One thing the article wasn't clear on was exactly how well the wave propagates into Puget Sound.
At least one good thing about the Indian Ocean Tsunami is that people finally understand what one actually is; previously there had been very little footage of one, besides some grainy black-and-white from Hilo Hawaii in the 1940s, and a bit from Japan more recently; documentaries and movies kept showing curling surfer waves from Hawaii and whatnot, and didn't convey it's basically a flood not a single curling wave. So I think people understand that even a 10 foot tsunami is disastrous.

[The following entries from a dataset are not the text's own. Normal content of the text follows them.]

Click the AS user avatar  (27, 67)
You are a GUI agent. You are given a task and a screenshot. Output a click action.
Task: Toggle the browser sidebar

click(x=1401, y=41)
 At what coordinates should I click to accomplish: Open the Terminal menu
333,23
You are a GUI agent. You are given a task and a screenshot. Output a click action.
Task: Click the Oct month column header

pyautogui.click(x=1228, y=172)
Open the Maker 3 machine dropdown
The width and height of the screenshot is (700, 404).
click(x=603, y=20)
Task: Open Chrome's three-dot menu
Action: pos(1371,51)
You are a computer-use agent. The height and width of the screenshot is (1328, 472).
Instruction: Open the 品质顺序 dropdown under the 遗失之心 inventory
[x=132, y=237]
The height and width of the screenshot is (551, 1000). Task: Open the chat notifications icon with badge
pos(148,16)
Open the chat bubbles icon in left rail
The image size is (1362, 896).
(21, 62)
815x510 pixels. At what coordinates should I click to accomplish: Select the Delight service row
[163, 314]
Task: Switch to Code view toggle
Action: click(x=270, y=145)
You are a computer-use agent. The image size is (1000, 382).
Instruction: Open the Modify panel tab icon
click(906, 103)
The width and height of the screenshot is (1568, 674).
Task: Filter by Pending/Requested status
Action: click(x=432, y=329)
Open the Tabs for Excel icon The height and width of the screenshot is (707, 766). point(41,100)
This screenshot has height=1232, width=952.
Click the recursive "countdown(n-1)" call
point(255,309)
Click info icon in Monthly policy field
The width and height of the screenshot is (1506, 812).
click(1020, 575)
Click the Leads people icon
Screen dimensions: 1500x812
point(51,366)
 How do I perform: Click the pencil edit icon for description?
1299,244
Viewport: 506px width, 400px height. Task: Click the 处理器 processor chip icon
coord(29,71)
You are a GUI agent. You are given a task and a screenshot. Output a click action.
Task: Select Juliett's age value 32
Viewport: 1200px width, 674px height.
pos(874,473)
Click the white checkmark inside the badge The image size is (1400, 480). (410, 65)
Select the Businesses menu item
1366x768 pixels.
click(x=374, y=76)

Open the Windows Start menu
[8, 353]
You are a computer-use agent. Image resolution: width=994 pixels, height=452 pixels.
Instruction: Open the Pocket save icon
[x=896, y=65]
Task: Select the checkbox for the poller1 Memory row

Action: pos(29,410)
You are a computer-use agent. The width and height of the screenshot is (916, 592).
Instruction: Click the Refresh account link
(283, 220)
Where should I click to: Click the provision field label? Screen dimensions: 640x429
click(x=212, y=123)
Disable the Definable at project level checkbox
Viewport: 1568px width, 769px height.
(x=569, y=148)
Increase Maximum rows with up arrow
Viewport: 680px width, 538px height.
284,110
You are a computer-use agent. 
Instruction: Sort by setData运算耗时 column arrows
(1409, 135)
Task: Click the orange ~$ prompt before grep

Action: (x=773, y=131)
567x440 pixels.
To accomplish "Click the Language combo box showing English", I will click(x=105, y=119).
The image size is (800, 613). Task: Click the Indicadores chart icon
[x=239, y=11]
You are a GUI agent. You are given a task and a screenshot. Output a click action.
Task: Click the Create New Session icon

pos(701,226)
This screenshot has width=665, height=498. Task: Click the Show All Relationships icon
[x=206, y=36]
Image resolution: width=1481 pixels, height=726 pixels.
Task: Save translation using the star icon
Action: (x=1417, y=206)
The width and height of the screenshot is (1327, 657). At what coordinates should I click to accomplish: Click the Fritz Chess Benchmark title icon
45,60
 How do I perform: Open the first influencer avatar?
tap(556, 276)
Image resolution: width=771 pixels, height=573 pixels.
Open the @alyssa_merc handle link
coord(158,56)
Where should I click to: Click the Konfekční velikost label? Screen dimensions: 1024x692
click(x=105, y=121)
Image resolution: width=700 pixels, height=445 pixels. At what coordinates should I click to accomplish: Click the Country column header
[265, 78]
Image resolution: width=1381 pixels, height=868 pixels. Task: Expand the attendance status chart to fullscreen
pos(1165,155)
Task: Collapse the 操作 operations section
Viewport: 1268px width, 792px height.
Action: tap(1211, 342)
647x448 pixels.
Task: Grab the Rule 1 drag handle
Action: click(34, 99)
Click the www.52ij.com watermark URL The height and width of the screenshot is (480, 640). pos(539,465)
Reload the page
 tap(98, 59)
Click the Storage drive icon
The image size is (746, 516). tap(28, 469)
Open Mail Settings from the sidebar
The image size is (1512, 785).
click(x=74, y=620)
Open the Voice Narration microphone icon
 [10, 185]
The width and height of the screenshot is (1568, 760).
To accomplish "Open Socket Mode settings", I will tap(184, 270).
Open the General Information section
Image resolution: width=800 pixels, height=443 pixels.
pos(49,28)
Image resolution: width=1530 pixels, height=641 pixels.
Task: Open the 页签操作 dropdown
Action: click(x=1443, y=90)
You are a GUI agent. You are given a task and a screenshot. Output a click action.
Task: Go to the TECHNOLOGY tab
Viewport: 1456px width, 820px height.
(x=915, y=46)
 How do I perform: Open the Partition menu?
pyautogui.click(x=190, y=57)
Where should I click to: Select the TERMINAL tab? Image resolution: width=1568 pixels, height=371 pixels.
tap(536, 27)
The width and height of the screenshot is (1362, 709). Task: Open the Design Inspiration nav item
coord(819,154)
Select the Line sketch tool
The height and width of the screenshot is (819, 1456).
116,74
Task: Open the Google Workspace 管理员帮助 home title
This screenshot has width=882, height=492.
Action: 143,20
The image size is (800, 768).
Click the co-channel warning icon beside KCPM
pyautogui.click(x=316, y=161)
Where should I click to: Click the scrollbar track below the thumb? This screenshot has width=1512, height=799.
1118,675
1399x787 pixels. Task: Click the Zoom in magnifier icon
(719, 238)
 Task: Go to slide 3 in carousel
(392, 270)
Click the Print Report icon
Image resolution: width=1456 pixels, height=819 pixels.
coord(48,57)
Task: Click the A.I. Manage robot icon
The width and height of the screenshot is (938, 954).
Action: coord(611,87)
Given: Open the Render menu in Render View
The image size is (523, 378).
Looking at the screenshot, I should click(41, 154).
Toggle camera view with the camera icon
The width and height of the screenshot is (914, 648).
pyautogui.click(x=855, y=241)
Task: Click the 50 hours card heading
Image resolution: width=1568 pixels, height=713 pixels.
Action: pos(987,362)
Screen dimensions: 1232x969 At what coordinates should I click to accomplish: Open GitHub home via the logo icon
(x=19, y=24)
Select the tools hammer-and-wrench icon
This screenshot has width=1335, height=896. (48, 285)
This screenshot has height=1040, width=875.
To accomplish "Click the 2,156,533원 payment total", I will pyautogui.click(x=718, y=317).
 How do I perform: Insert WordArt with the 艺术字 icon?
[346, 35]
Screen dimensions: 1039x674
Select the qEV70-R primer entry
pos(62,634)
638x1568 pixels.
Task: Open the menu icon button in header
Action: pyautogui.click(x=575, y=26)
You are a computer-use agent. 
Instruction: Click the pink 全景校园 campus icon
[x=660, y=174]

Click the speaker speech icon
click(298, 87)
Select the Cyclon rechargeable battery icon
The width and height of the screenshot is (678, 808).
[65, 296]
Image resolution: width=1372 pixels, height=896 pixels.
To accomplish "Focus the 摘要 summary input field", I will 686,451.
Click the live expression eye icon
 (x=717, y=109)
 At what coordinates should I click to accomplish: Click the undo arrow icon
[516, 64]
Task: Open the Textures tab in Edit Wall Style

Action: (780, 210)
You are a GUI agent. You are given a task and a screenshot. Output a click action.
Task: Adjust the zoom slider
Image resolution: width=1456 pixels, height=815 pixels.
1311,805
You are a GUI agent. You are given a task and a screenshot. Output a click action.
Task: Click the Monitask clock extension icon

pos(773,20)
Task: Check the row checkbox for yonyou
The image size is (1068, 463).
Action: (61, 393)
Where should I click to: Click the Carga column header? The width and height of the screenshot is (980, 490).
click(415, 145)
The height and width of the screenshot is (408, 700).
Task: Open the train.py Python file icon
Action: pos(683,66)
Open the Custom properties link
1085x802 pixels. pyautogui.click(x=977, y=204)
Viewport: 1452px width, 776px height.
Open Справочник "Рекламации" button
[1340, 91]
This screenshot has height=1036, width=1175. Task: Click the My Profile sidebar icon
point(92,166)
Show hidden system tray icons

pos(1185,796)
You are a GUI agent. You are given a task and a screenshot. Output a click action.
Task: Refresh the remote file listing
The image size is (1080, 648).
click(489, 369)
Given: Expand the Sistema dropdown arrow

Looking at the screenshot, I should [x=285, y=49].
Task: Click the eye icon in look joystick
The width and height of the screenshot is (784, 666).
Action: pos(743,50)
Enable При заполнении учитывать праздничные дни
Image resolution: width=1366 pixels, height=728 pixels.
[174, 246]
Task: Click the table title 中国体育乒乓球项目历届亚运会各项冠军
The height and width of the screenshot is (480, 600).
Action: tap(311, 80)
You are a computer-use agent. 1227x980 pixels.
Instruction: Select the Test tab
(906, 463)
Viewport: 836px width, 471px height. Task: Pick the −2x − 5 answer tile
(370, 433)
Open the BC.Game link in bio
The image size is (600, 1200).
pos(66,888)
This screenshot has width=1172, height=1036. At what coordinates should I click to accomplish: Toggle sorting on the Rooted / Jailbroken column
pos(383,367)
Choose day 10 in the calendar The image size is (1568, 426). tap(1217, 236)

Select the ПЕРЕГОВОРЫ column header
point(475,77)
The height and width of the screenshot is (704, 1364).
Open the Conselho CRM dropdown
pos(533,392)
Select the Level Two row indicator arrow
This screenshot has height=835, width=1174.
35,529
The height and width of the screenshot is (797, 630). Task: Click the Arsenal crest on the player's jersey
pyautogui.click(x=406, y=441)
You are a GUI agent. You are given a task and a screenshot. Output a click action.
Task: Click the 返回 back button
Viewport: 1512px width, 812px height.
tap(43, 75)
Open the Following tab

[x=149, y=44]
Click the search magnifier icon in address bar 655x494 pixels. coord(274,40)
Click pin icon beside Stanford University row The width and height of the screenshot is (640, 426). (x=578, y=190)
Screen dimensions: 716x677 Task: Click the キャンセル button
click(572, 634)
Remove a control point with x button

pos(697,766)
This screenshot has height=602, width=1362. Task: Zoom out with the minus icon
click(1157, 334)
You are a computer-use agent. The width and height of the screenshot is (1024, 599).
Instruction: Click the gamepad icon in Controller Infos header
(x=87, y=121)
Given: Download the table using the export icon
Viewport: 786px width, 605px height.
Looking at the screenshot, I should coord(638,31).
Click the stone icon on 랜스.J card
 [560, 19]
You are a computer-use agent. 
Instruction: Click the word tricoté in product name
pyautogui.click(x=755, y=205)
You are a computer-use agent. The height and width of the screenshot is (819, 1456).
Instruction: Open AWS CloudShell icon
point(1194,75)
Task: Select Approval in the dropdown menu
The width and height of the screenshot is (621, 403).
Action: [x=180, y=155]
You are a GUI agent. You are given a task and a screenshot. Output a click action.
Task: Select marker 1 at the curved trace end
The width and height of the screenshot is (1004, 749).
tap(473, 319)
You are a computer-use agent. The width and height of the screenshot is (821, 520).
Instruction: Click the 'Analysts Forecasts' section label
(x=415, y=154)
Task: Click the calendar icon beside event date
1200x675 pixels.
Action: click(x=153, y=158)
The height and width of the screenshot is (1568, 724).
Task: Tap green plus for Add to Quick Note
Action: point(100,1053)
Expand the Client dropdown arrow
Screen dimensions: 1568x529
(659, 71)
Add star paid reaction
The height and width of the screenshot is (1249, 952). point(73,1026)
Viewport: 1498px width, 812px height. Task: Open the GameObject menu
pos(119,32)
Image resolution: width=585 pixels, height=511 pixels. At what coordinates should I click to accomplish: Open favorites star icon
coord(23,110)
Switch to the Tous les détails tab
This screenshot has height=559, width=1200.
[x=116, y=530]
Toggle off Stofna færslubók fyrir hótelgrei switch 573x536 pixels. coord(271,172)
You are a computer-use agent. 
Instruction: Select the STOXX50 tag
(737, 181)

Congress needs to pass a law prohibiting this from happening.
Congress needs to pass a law prohibiting this from happening.
WE'RE DOOOOOOOMED!!!!!!!!!!!!!!!!!!!!!
Homeless, women and children effected most !
I think that someone could make a layered map of how far inland a wave of x feet would go and draw a line, then an xx feet wave line, etc. The different geographical differences would need to be taken into consideration.
Why bother, the 9th Circuit would overturn it because it would restrict water molecules from freedom of association with dry land. Then again, if there are some spotted owls, children, rainforests and/or minorities in the path... what to do, what to do.
Mexico would send some people.
If I bought lottery tickets...I could win.